O presidente executivo da EDP afirmou hoje à agência Lusa que o grupo deverá fechar 2018 com um lucro entre os 500 e os 600 milhões de euros, penalizado por medidas que até agora custaram 319 milhões de euros.

"Mantemos o objetivo de 500 a 600 milhões de euros", adiantou António Mexia, referindo a revisão anunciada em final de setembro, quando a elétrica comunicou ao mercado que não conseguia alcançar os 800 milhões de euros de lucros anteriormente estimados.

Nos primeiros nove meses do ano, a EDP registou um lucro de 297 milhões de euros, um resultado inferior em 74% ao obtido em 2017.

Em comentário aos resultados obtidos até setembro, António Mexia afirmou que "as medidas anunciadas penalizaram o resultado líquido em 319 milhões de euros", e reduziu o contributo de Portugal para 6%, enquanto a atividade internacional já representa 84% do resultado líquido.

Em 27 de setembro, a EDP reviu para entre 500 e 600 milhões de euros a expectativa de resultado líquido do grupo em 2018, abaixo dos 800 milhões de euros antes estimados, na sequência de "medidas adversas" tomadas pelo Estado português.

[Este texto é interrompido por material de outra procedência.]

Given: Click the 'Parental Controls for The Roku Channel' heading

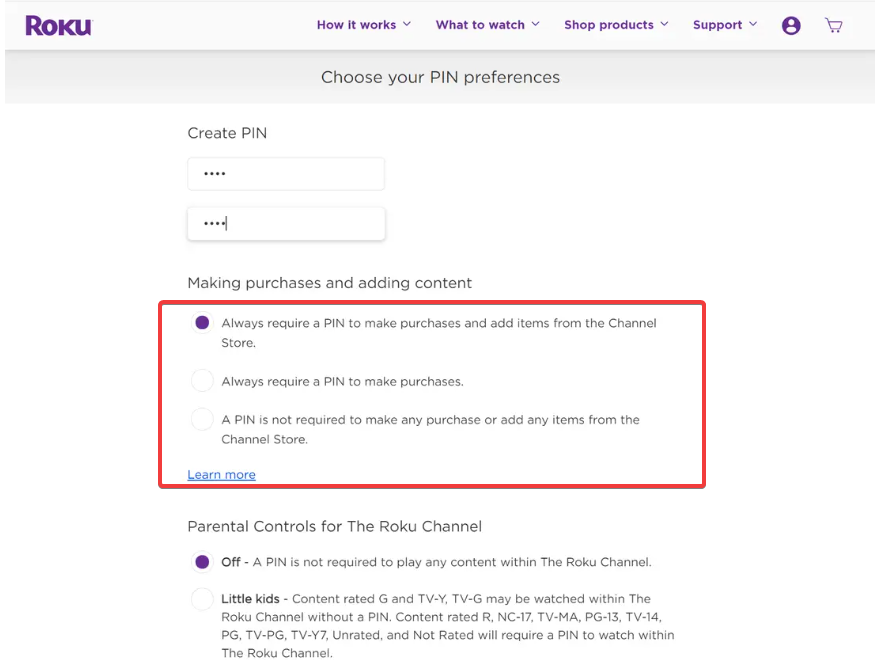Looking at the screenshot, I should click(334, 526).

Em comunicado ao mercado, a EDP explicou então que o recebimento de uma notificação, que determina o pagamento de 285 milhões de euros por alegada sobrecompensação pela disponibilidade das centrais, altera "a expectativa de resultado líquido consolidado do Grupo EDP em 2018", mas mantém a política de dividendos aos acionistas.

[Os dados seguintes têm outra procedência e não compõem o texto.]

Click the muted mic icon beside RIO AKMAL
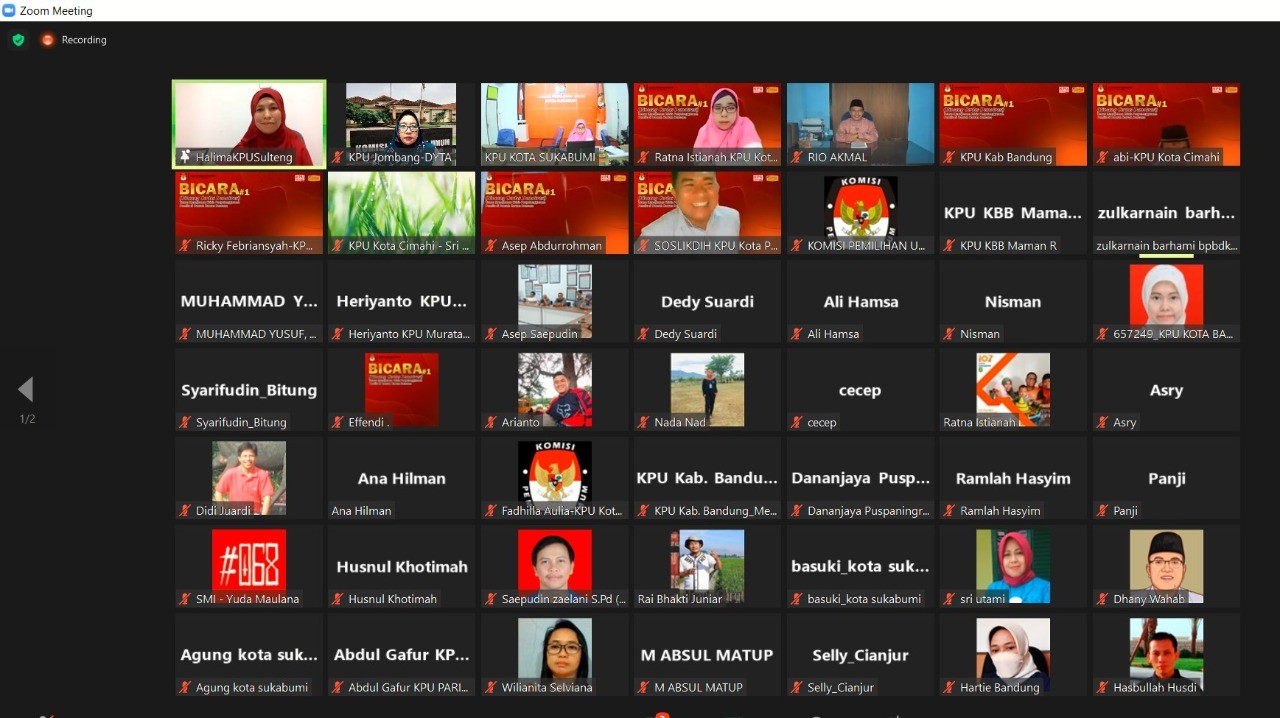Screen dimensions: 1280x718 797,157
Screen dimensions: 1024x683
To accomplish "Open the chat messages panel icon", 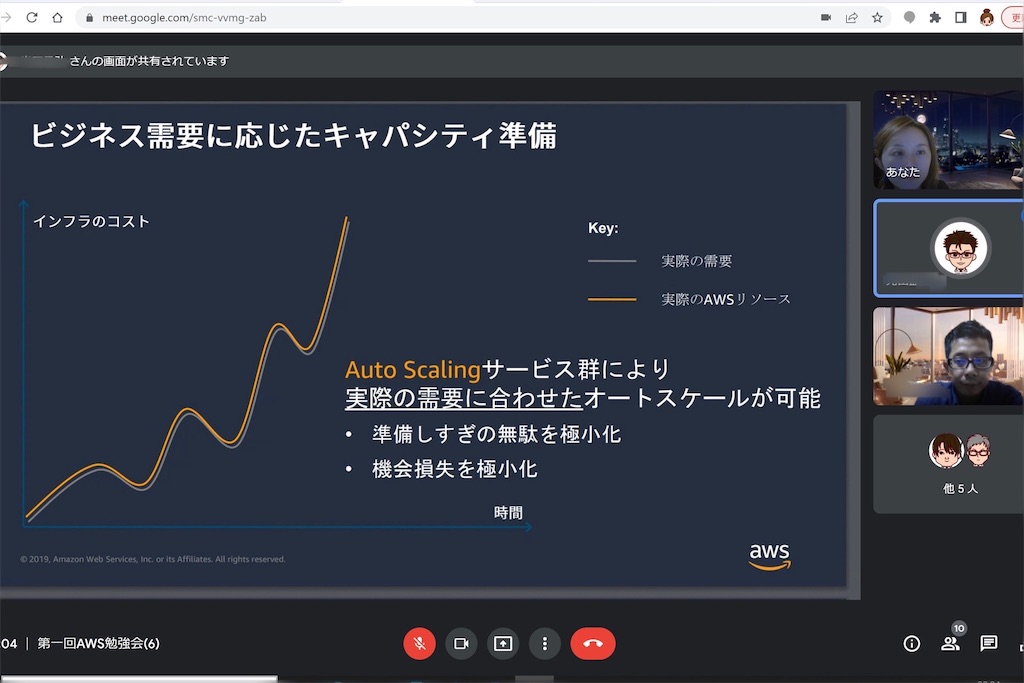I will pyautogui.click(x=989, y=644).
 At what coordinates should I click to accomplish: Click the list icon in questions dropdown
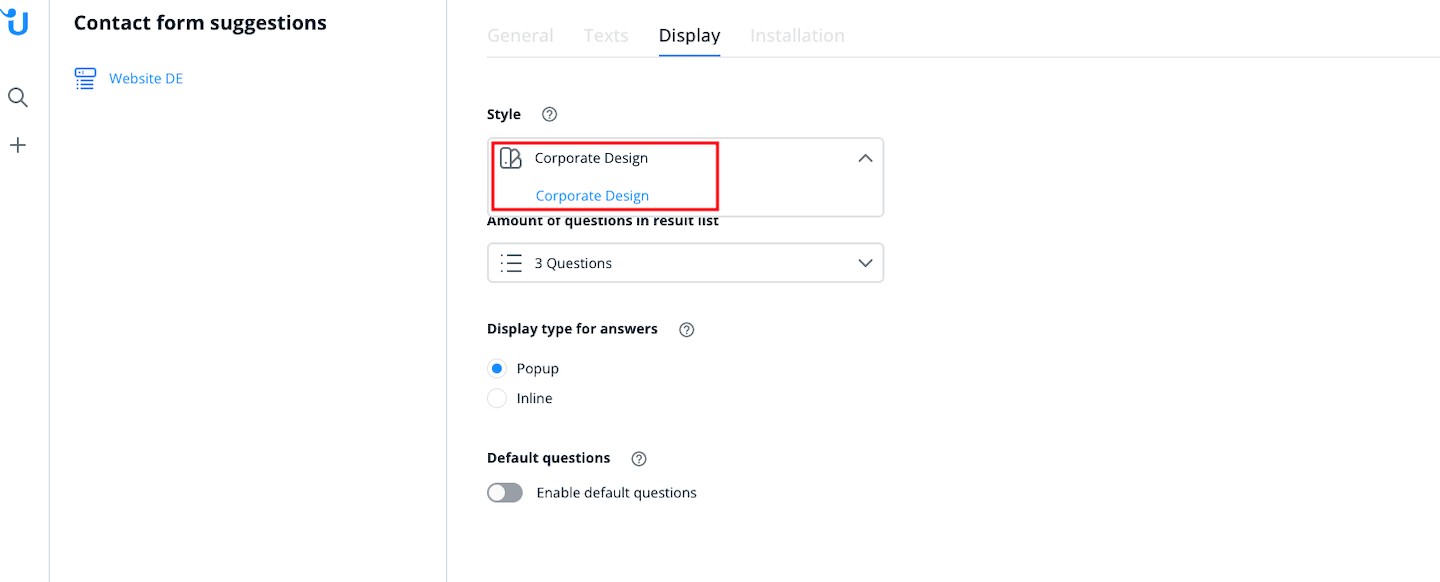click(511, 263)
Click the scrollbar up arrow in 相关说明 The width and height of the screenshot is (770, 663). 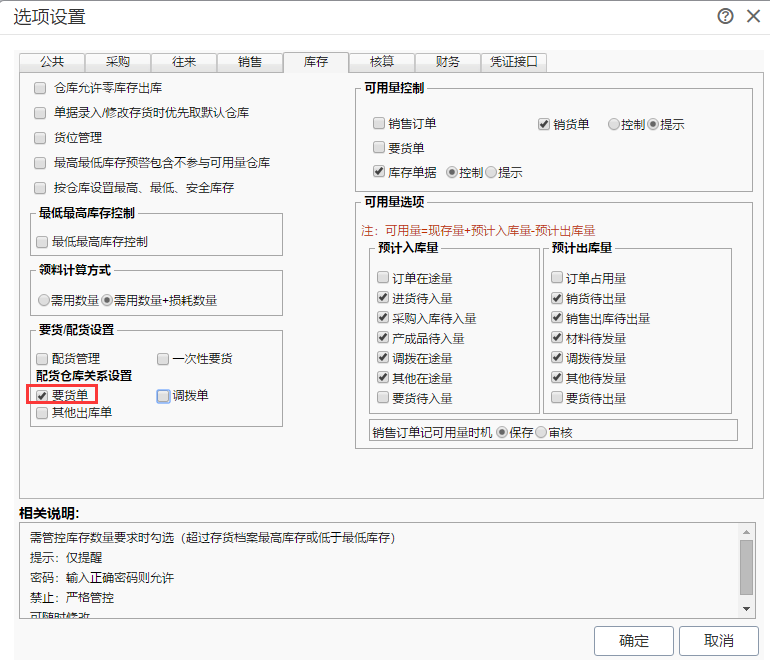point(746,532)
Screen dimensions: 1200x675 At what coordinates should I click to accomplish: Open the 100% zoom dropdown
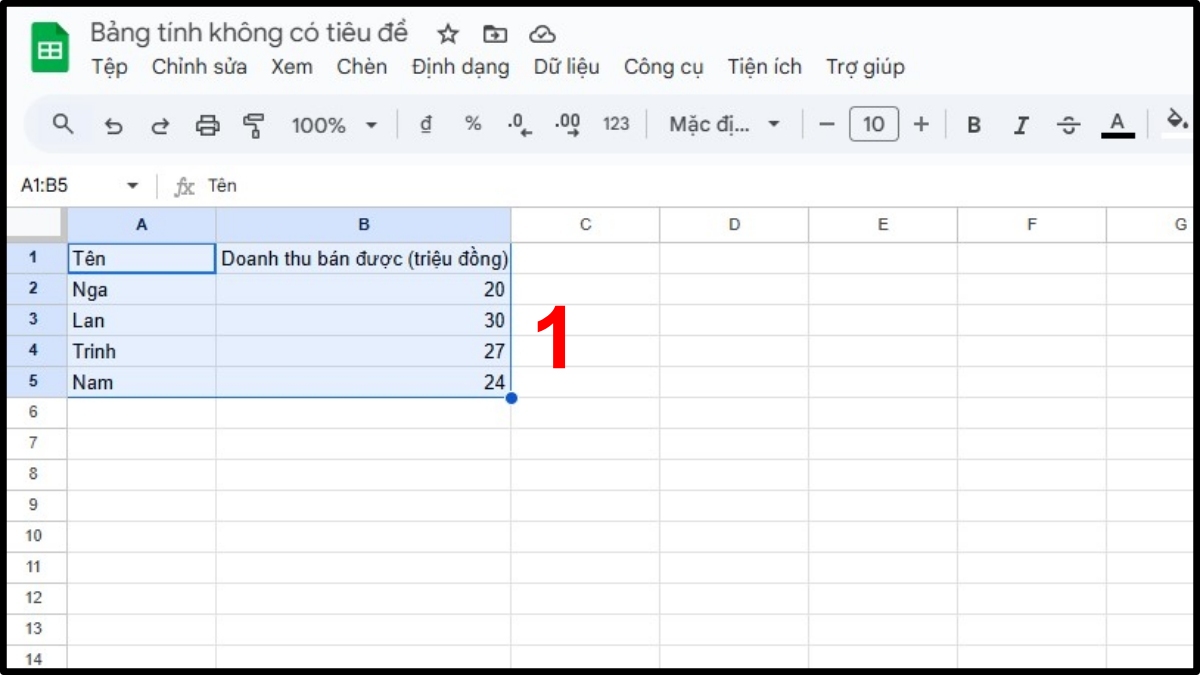click(x=334, y=125)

Esta alteração, integralmente explicada por efeitos não recorrentes, não terá qualquer impacto na política de dividendos da EDP", acrescentou ANtónio mexia.

Ainda segundo a empresa, "esta expectativa de resultado líquido traduz, pela primeira vez, desde o início da reprivatização da EDP, um prejuízo na sua atividade em Portugal".